Nonetheless, according to Mohammad Reza Pourebrahimi, chairman of Iran’s economic commission, citizens have so far succeeded in siphoning a staggering $2.5 bln out of the country in crypto. In an attempt to stem the outflow, Iran’s central bank banned domestic financial institutions from dealing in cryptocurrencies in April.
Threat intelligence manager Priscilla Moriuchi told Forbes that Iranians might still manage to move money out using cryptocurrencies, but that they “would need to make use of services such as mixers to obfuscate the origin and destination of their transactions.” She noted that anonymity-oriented coins “such as Monero or Litecoin,” might be more useful.
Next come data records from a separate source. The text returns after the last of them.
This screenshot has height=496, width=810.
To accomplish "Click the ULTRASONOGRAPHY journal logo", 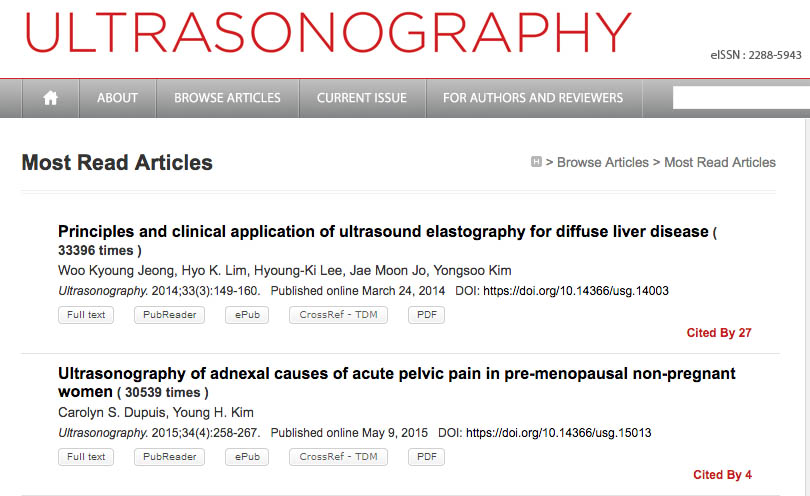I will (x=328, y=33).
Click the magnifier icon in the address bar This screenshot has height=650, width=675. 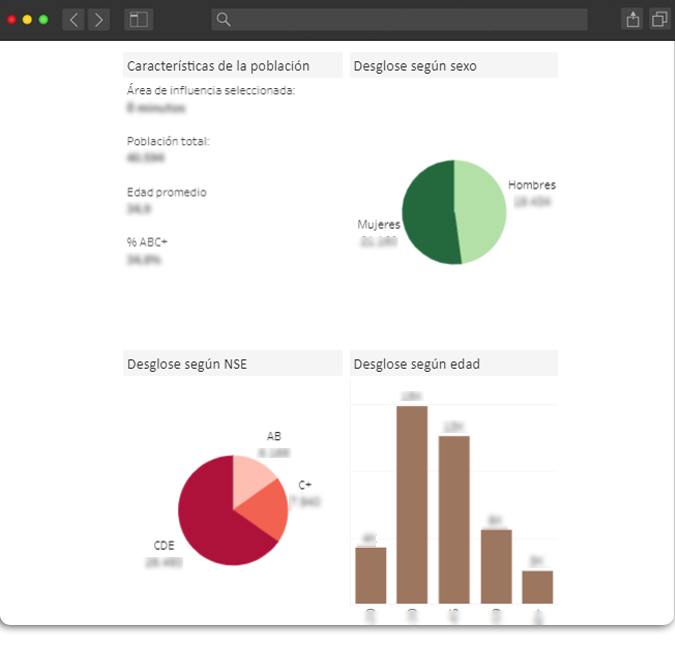tap(224, 19)
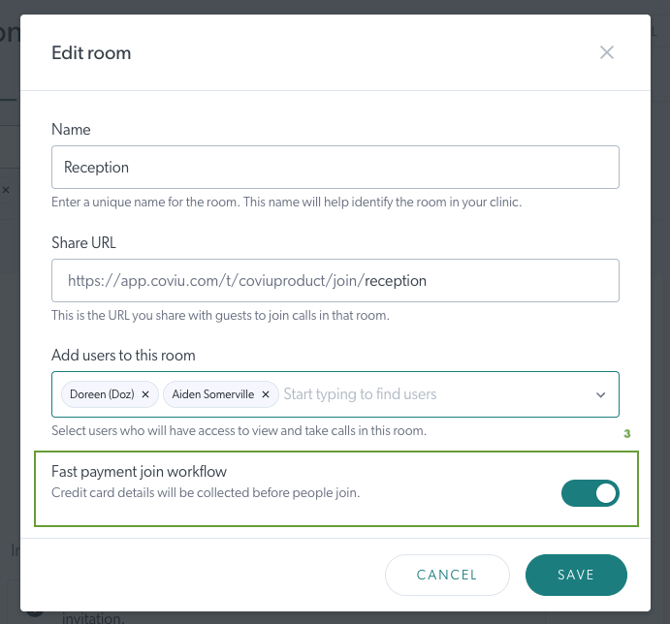This screenshot has width=670, height=624.
Task: Disable the Fast payment join workflow switch
Action: [x=590, y=493]
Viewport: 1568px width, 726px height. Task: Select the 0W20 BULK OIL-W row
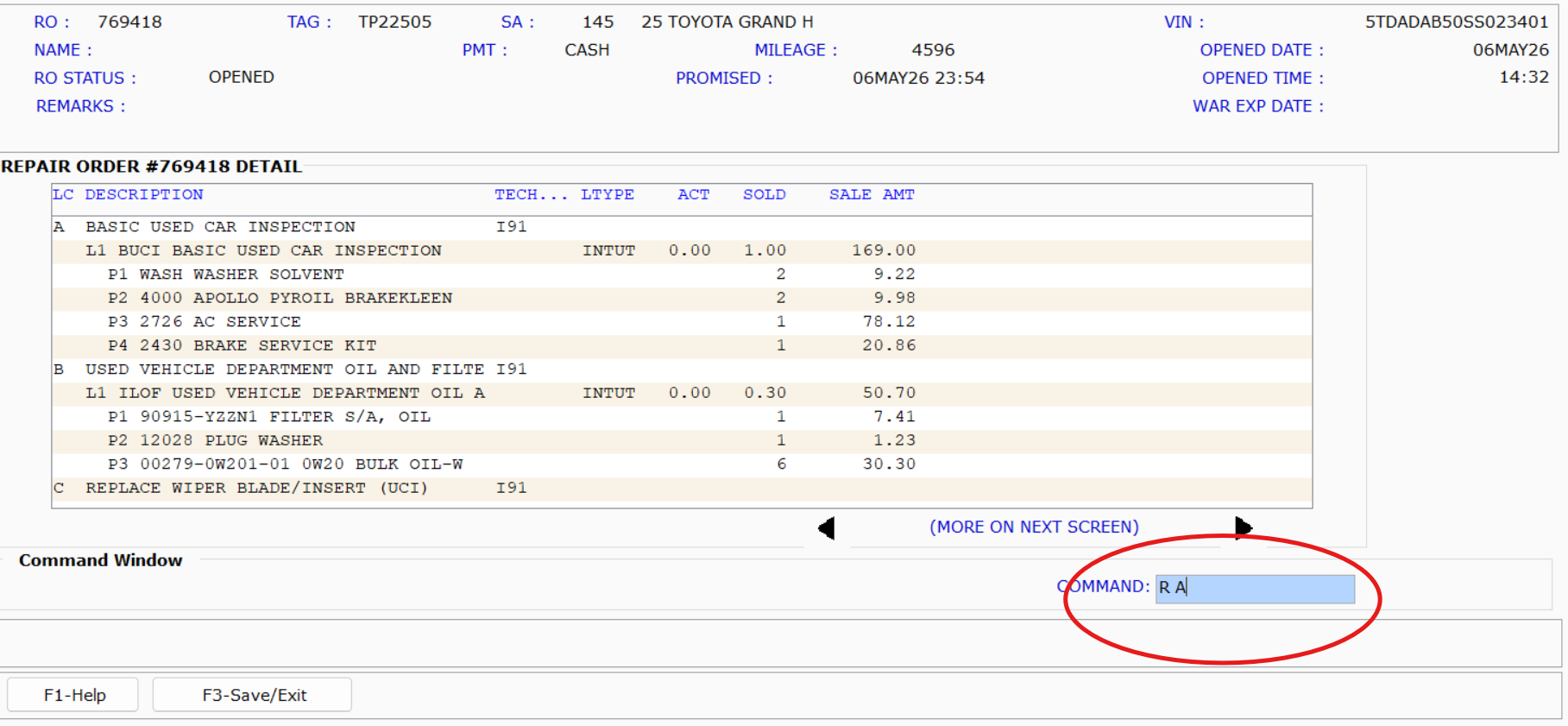pos(682,464)
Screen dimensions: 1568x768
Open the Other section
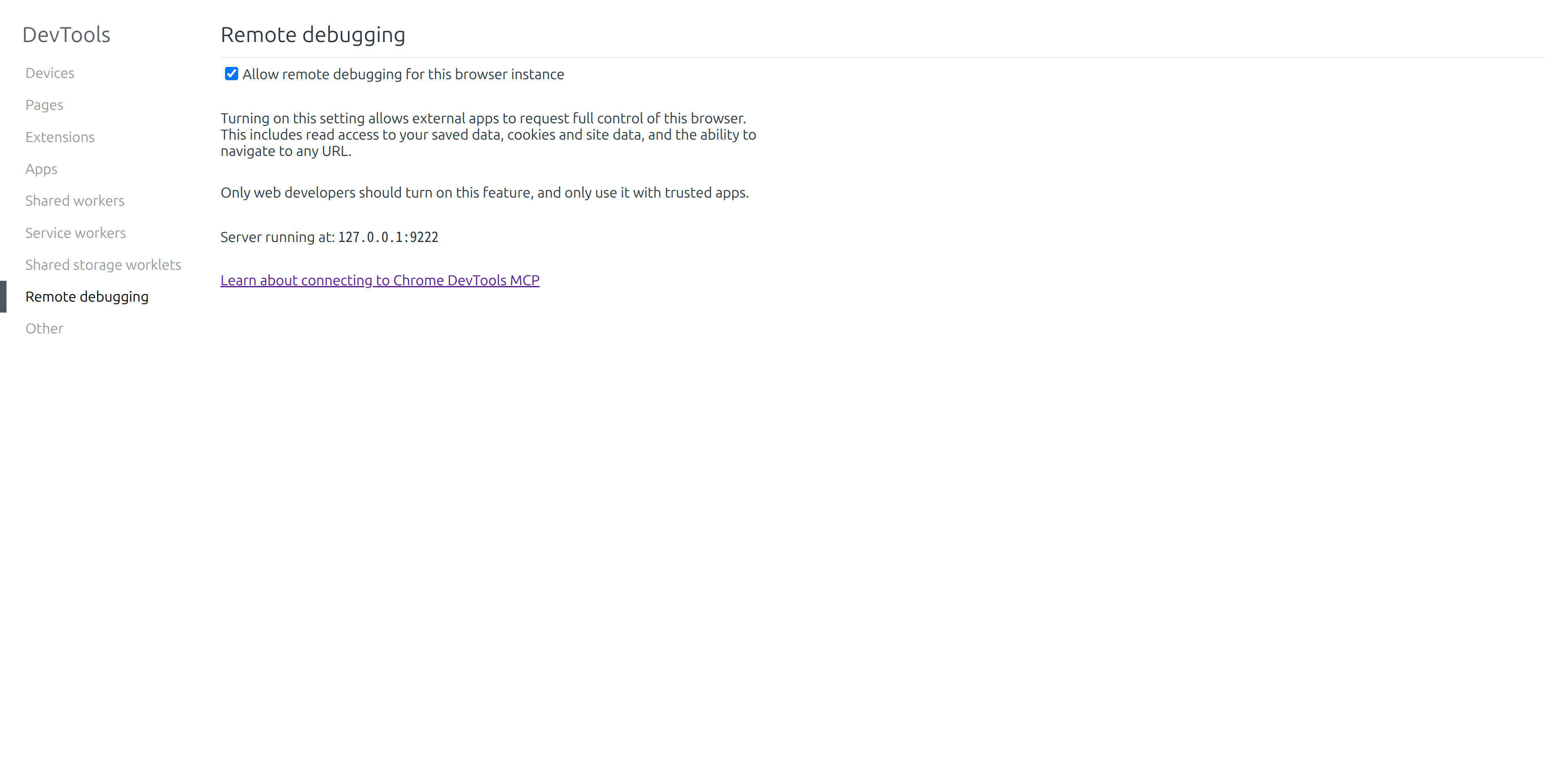45,329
The future of crypto in Iran may not lie with citizens, but with the government itself. An Iranian minister revealed a state-backed digital currency project for the country’s banking system in February, an experimental model of which was completed in April.
The move has drawn parallels with Venezuela’s centrally-issued Petro, which many have viewed as a response to the country’s own crippling sanctions. Trump has already prohibited US citizens from buying the Petro, and Mourichi emphasized that an Iranian coin could face “similar hurdles.”